I don’t want to live in a world where money matters more than people. I don’t want to live in a world with no hope for change, where people are so goddamn stuck in their ways that they don’t care if others are literally dying just because they aren’t considered profitable. They’re just mentally ill, addicted to drugs, living in poverty; it’s not like they really matter.

I don’t want to live in a world where I can’t stop anything from happening. The people around me keep getting hurt, and the bullies around me keep hurting people, and it never stops, because there is no way to fix it, no way to avoid it. There’s nothing I can do.

Honestly, I just don’t particularly want this life anymore. I wasn’t born to thrive in this world. I was born to break in it.

What Four Years At Post-Secondary Bought Me

Today, I went for a nice, long walk in the sun. There was a slight wind, but otherwise it was perfectly pleasant out. The world was bright, the grass was green, and along the way I passed by a sign that promised a “bright future” for those who attend post-secondary. I didn’t think I was angry at the time. I didn’t even realize that anything was really wrong with me until the sight of this sign made my lip turn up, and the next thing I knew I was silently screaming at those mocking words, “fuck you!

I tell you this only because I think it perfectly sums up how I’ve been feeling lately.

Because here’s the thing: I’ve been to post-secondary. I worked long and hard for four fucking years. I sacrificed my mental health, anguished through tears and headaches, and all of this was supposed to buy me happiness. It was supposed to make me smart and successful, but all it did was give me a passion for books and context in a world obsessed with showing me pictures of their snot-nosed brats who I honestly couldn’t care less about. It bought me a meaningless job doing nothing, just wasting my life away in exchange for money. Money that I need, because in this world, there is no life without money. In this world, money is the most important thing. In this world, money is more important than people and happiness. I learned that much in my four years in post-secondary.

In my first year at post-secondary, I hated the grey world of stone and concrete that I was forced to live in in order to get my degree. Now I miss it. I miss the trash and the graffiti and the controlled nature because at least that world was honest. That was a world of people and all their ugly, capitalist ideals – it was naked and true and unashamed. It wasn’t like this sunshiny hellhole with its fake grass and its identical houses and its claim to be closer to nature than that world despite the fact that it really isn’t. It’s still a world of people, it’s just a world of people that want to be better than what they are, so rather than changing anything, really, truly changing anything, they just bury their shame beneath plastic smiles and manicured lawns and immaculate gardens.

And I’m tired of them. I’m tired of doing nothing. I’m tired of being nothing. Four years at post-secondary was supposed to set me up to be better than that, but all it did was raise me to a greater height so that I hit the ground harder when it let me go.

What I Want

I want to be okay.
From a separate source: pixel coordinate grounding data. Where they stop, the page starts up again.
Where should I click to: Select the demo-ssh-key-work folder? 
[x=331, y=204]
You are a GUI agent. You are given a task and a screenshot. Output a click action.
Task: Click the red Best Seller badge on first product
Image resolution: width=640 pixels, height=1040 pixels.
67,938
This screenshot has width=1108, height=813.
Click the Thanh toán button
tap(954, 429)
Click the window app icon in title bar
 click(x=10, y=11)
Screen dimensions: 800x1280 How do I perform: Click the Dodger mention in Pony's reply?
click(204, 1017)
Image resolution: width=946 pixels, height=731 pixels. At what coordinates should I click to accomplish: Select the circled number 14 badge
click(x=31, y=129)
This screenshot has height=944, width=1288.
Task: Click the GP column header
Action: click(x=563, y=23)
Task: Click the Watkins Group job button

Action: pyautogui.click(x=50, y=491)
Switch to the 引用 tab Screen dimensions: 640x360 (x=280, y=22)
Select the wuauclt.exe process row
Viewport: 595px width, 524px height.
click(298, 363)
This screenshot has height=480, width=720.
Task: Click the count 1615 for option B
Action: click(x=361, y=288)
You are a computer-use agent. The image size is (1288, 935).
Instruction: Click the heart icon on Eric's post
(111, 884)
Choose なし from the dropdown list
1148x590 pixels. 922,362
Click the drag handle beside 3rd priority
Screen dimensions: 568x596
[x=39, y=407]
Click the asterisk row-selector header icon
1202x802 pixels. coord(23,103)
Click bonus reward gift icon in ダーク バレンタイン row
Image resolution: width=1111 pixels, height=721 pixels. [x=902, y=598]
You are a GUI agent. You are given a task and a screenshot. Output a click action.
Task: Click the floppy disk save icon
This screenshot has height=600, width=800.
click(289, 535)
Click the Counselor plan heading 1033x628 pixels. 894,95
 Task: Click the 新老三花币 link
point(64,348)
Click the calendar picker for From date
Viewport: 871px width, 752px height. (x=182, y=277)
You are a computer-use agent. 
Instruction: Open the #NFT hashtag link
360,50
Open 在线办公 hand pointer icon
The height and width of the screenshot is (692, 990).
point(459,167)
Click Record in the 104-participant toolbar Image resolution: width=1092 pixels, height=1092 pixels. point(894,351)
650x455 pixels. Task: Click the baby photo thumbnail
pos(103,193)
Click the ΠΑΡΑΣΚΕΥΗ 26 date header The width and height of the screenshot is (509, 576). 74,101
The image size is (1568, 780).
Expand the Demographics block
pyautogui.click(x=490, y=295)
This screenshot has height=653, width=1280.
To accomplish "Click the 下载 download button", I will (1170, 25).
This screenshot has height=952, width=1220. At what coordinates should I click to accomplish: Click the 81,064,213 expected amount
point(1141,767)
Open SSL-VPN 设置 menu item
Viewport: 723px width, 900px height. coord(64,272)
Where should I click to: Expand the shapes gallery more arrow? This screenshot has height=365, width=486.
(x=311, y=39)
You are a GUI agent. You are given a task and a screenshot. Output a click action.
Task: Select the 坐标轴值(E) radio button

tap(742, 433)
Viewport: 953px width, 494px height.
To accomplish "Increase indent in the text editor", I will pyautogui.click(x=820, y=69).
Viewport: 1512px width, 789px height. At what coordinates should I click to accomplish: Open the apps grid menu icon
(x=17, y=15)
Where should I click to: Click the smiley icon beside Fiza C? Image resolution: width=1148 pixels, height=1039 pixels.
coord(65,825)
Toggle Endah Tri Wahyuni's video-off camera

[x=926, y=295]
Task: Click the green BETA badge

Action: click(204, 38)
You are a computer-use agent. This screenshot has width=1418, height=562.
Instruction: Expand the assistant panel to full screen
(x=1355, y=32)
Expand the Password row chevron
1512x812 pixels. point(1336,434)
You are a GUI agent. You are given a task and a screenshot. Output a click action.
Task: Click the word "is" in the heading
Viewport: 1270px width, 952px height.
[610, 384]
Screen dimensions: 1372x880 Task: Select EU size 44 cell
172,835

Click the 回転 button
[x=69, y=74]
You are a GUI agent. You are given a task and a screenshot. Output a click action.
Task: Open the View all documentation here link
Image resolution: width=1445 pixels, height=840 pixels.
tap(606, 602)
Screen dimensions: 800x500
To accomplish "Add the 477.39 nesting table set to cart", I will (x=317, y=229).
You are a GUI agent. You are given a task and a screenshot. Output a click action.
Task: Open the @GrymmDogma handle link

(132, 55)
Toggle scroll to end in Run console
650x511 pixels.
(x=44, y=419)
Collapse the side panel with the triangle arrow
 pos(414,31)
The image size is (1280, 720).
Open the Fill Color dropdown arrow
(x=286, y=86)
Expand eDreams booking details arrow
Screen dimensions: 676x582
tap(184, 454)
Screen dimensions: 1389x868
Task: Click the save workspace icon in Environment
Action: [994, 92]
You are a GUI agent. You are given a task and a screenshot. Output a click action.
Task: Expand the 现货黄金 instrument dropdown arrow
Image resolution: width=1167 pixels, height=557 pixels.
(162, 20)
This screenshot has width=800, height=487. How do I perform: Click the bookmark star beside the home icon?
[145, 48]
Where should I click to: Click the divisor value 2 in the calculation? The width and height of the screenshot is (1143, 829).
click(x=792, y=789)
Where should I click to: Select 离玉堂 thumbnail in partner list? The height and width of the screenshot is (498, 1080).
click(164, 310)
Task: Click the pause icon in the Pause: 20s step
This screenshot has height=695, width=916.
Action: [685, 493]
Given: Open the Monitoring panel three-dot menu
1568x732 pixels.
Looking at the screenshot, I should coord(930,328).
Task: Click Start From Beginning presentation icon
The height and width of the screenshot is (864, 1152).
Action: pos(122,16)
That’s all. I want to be healthy, happy, unconcerned. I want to wake up in the morning and be excited to get out of bed.

I want friends. I want people who like me and understand me. Not a lot of them, maybe – just one or two would be nice. One or two who stay. One or two who don’t move away or find other people or just stop talking to me all of a sudden. I want to sit in a group of people and not feel like the outsider for once. I want to be with them and not feel like I have to keep trying for them to like me.

I want to fall in love. I want to meet someone who is attracted to me and who I am attracted to as well. I want a relationship that goes beyond an exchange of phone numbers and maybe an awkward kiss or handshake. I want someone who understands me.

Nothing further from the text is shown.